Le numéro un des drones de loisir accusé d’être  l »il de Pékin 

Le numéro un des drones de loisir accusé d'être  l''il de Pékin 

(AP Photo/Shizuo Kambayashi)

« La prochaine fois que vous ferez voler un drone DJI à Hong-Kong, sachez qu’il se pourrait que les autorités de Pékin voient ce que vous voyez ». Dés le premier paragraphe, l’article de Bloomberg publié le 21 avril donne le ton. Au point de provoquer un certain émoi dans la communauté des amateurs de drones de loisirs, en particulier dans l’ex-colonie britannique, désormais sous le contrôle de la Chine populaire. Selon cet article, DJI – société chinoise qui détient près des trois quarts du marché mondial des drones de loisirs – se déclare disposé à transmettre aux autorités de son pays les données (localisation, photos, vidéos) enregistrées voire transmises en live par ses utilisateurs. L’agence de presse se référait aux propos tenus, à Shenzen au siège de la société, par l’un de ses porte-parole. Celui-ci avait reconnu que DJI se trouvait en discussion avec les autorités de Pékin. « Nous avons formulé des suggestions aux régulateurs et leur avons indiqué que nous étions disposés à partager nos données » avait-il fait savoir. La même source avait, selon Bloomberg, ajouté que la façon de répondre à des demandes similaires qui pourraient émaner d’autres gouvernements, en Amérique ou en Europe, n’était pas encore clarifiée.
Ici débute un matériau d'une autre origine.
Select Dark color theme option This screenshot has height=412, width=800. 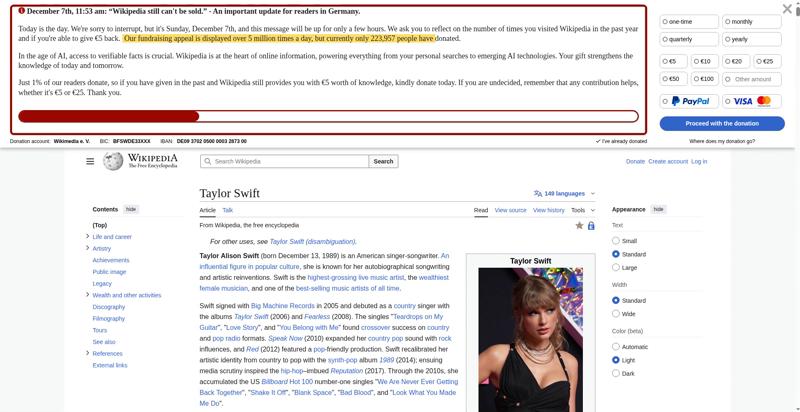pyautogui.click(x=616, y=373)
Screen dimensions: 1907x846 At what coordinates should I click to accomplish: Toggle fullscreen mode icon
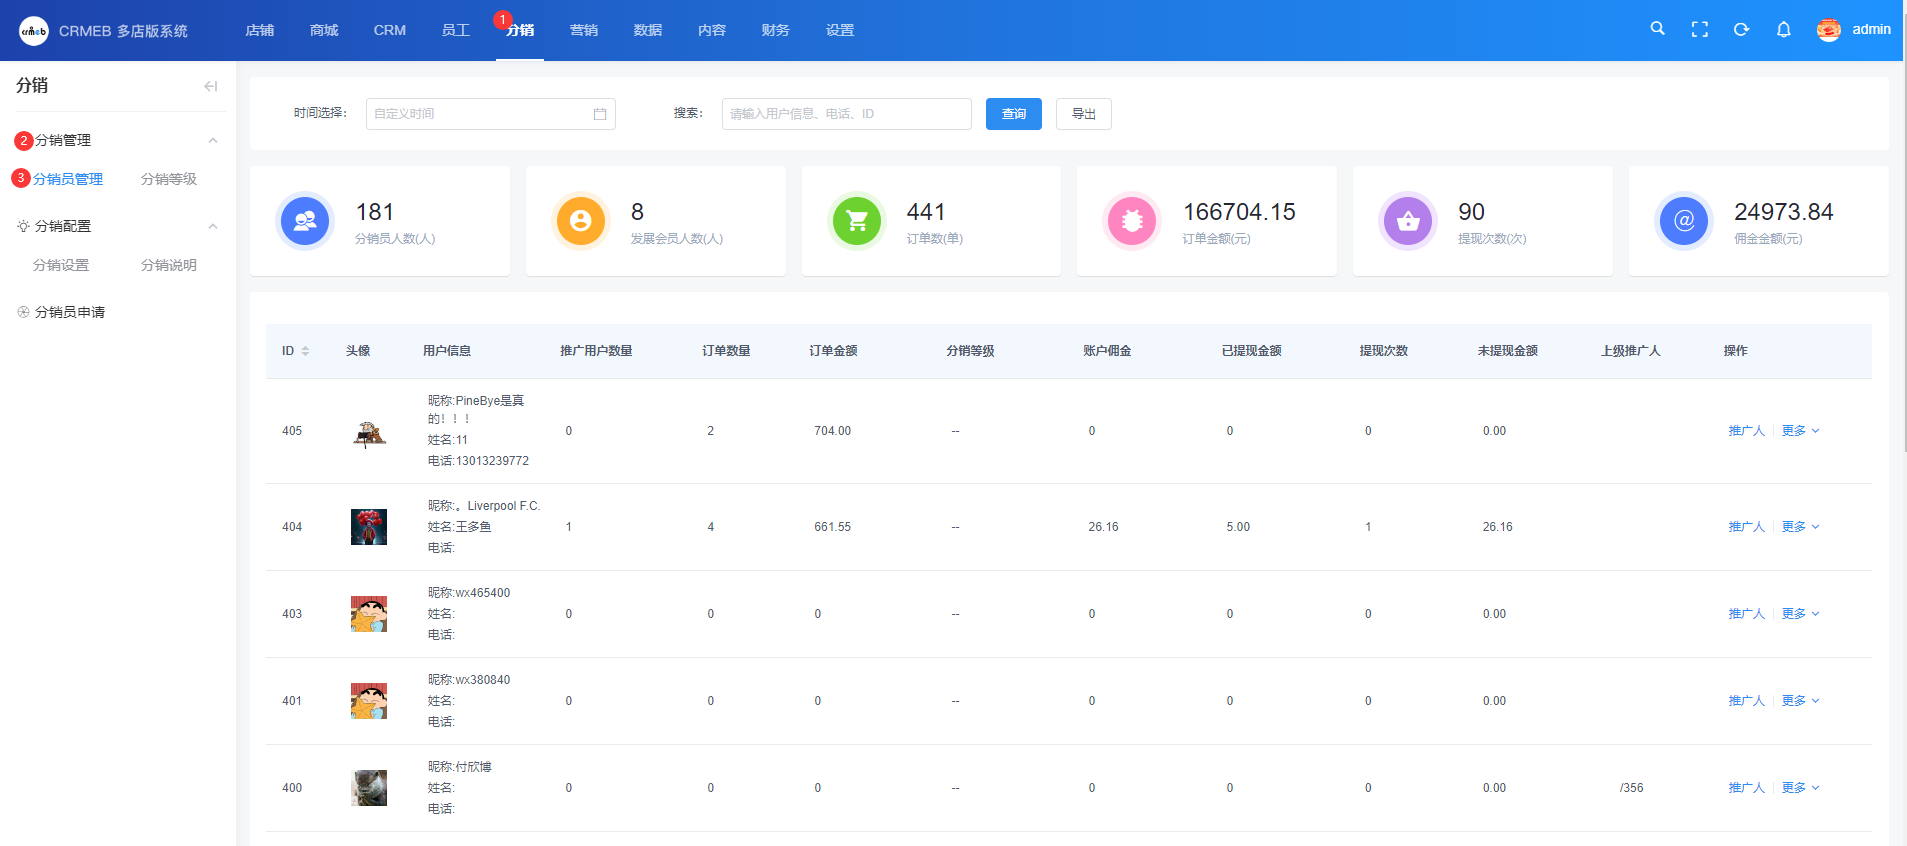point(1699,30)
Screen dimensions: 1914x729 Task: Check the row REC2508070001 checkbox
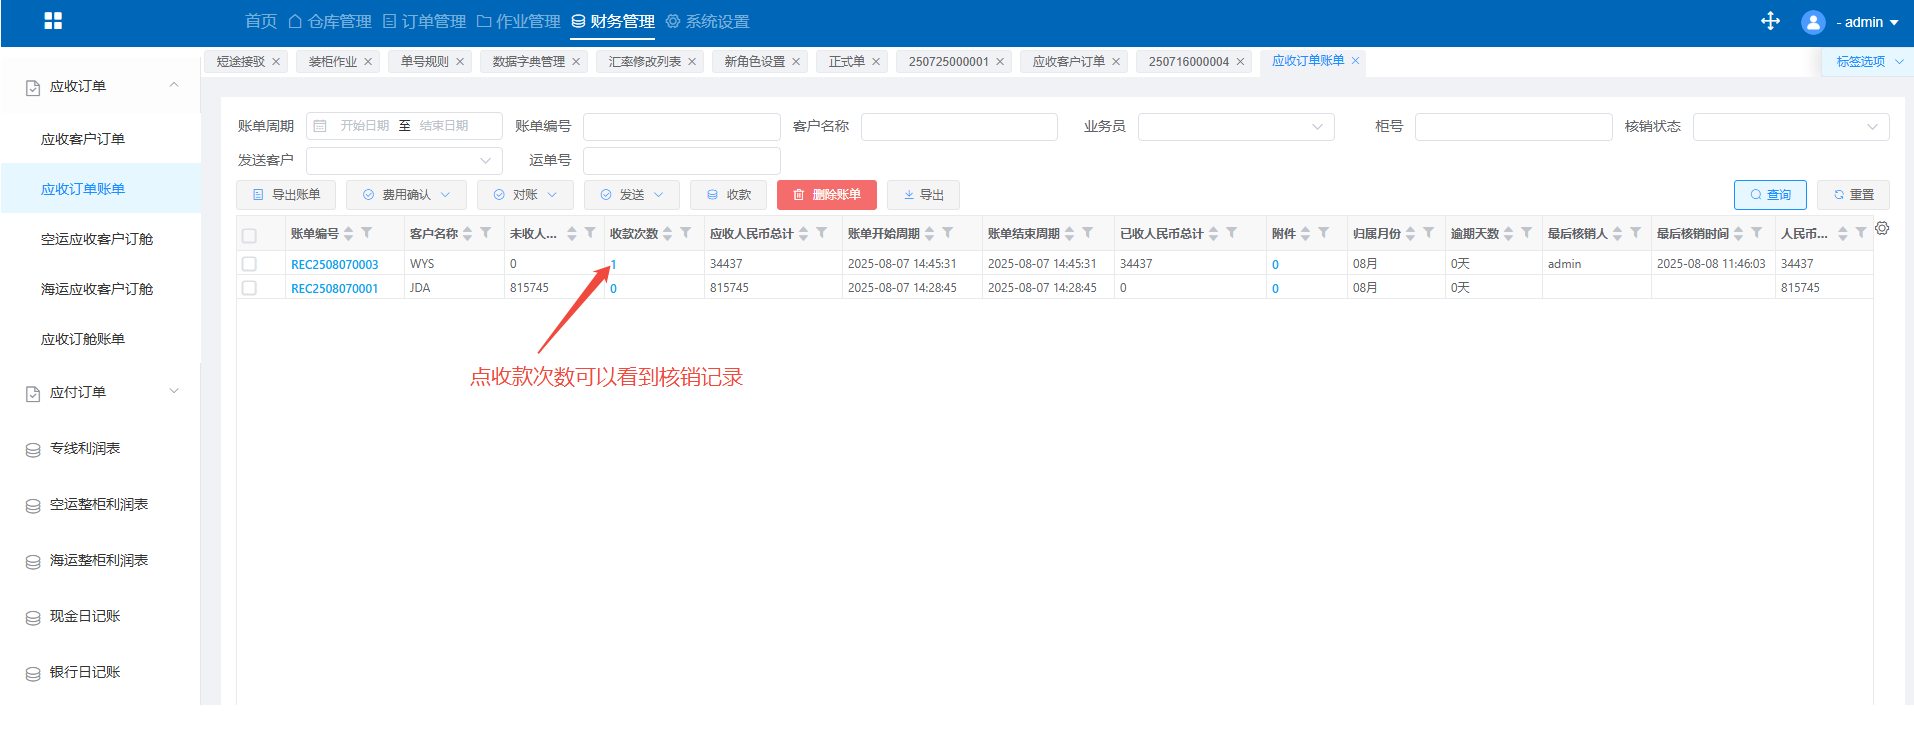[x=249, y=288]
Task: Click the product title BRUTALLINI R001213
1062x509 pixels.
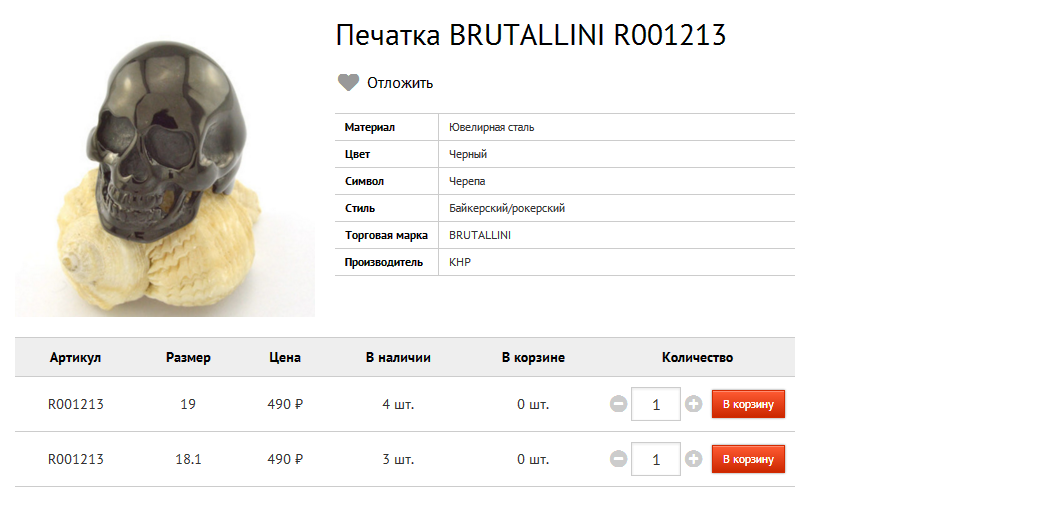Action: tap(530, 36)
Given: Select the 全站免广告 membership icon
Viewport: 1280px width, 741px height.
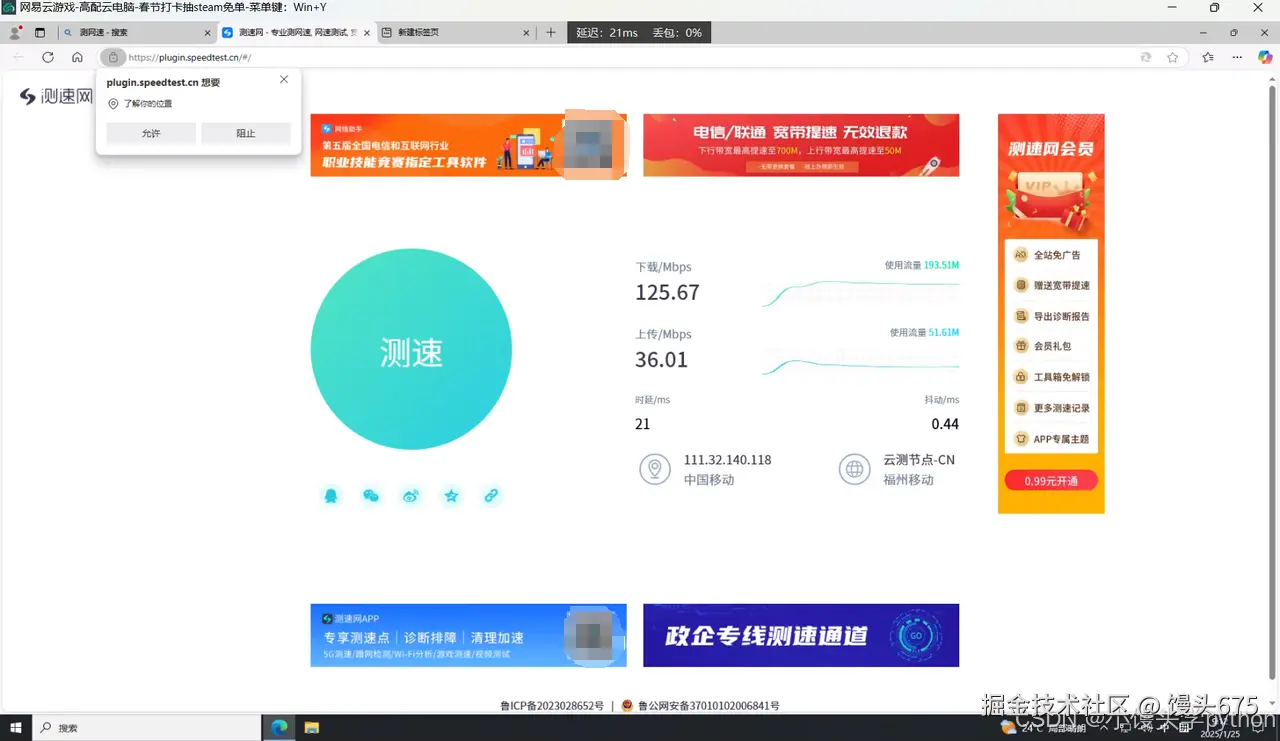Looking at the screenshot, I should click(1022, 254).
A (AP Photo/Shizuo Kambayashi)

Ces propos ont provoqué un vaste tollé, particulièrement à Hong Kong où l’on dénonce régulièrement les ingérences de la Chine continentale. « Cet affaire met DJI dans une position très inconfortable à l’égard des consommateurs internationaux. La société récupère énormément de données et nul ne sait exactement combien de temps elle les conserve » s’est inquiété Lokman Tsui, professeur à l’école de journalisme au sein de l’université de Hong Kong. DJI, surnommé « l’Apple chinois » pour son souci de jouer la carte des produits sophistiqués, pourrait-il être l’oeil de Pékin à Hong-Kong, voire ailleurs Selon le New York Times, l’idée selon laquelle la société s’apprêterait à partager ses data avec les autorités chinoises « pourrait faire tiquer les amateurs de drones de Hong-Kong ». D’autres média américains se sont également inquiétés de cette éventualité.

(AP Photo/Kin Cheung)

DJI a du monter au créneau pour désamorcer la polémique. « Dans l’éventualité ou la société recevrait une demande formulée dans le cadre de la légalité en provenance d’une agence gouvernementale, elle  transmettrait les informations demandées – exactement comme le feraient d’autres entreprises – dans le respect de notre politique de protection de la vie privée » qui prévoit notamment de signaler à l’intéressé que ses données ont été communiquées, a fait savoir un porte-parole. « C’est le cas en Chine mais aussi aux Etats-Unis et partout dans le monde » a-t-il ajouté. Pour sa part, le site The Verge considère que le numéro un mondial des drones de loisirs « ne peut pas faire fonctionner en permanence un oeil dans le ciel ». S’ils le souhaitent, les utilisateurs de drones de la marque chinoise, peuvent en effet partager leurs images et vidéos sur le réseau social SkyPixel au sein de l’application DJI.  Quant aux données de vols, elles peuvent être communiquées par le pilote à la « communauté DJI » mais à condition qu’il effectue une démarche volontaire. Ce sont là les seuls éléments dont la société peut avoir connaissance: le streaming vidéo entre le drone et le smartphone/tablette du pilote ne lui est pas accessible. Idem lorsque ces données sont stockées, à moins bien sûr de les hacker.

FRANCOIS NASCIMBENI

Comme toute entreprise chinoise, DJI n’est certes pas du genre à défier les autorités. Elle a, de son propre chef, programmé tous ses drones – qui déterminent leur position par GPS – afin qu’ils ne puissent décoller à proximité de la place Tiananmen. Un dispositif de « No fly zone » élargi au périmètre de la Maison Blanche et à d’autres lieux sensibles après qu’un Phantom de DJI se soit écrasé début 2015 dans les jardins de la Maison Blanche. De là à y voir le bras armé des services de renseignement de la Chine communiste, il y a cependant un pas difficile à franchir… Il n’en demeure pas moins que ce genre d’alerte, fut-elle un peu exagérée, est sans doute nécessaire pour maintenir en éveil les indispensables garde-fous relatifs à la protection de la vie privée que nécessite l’usage des drones.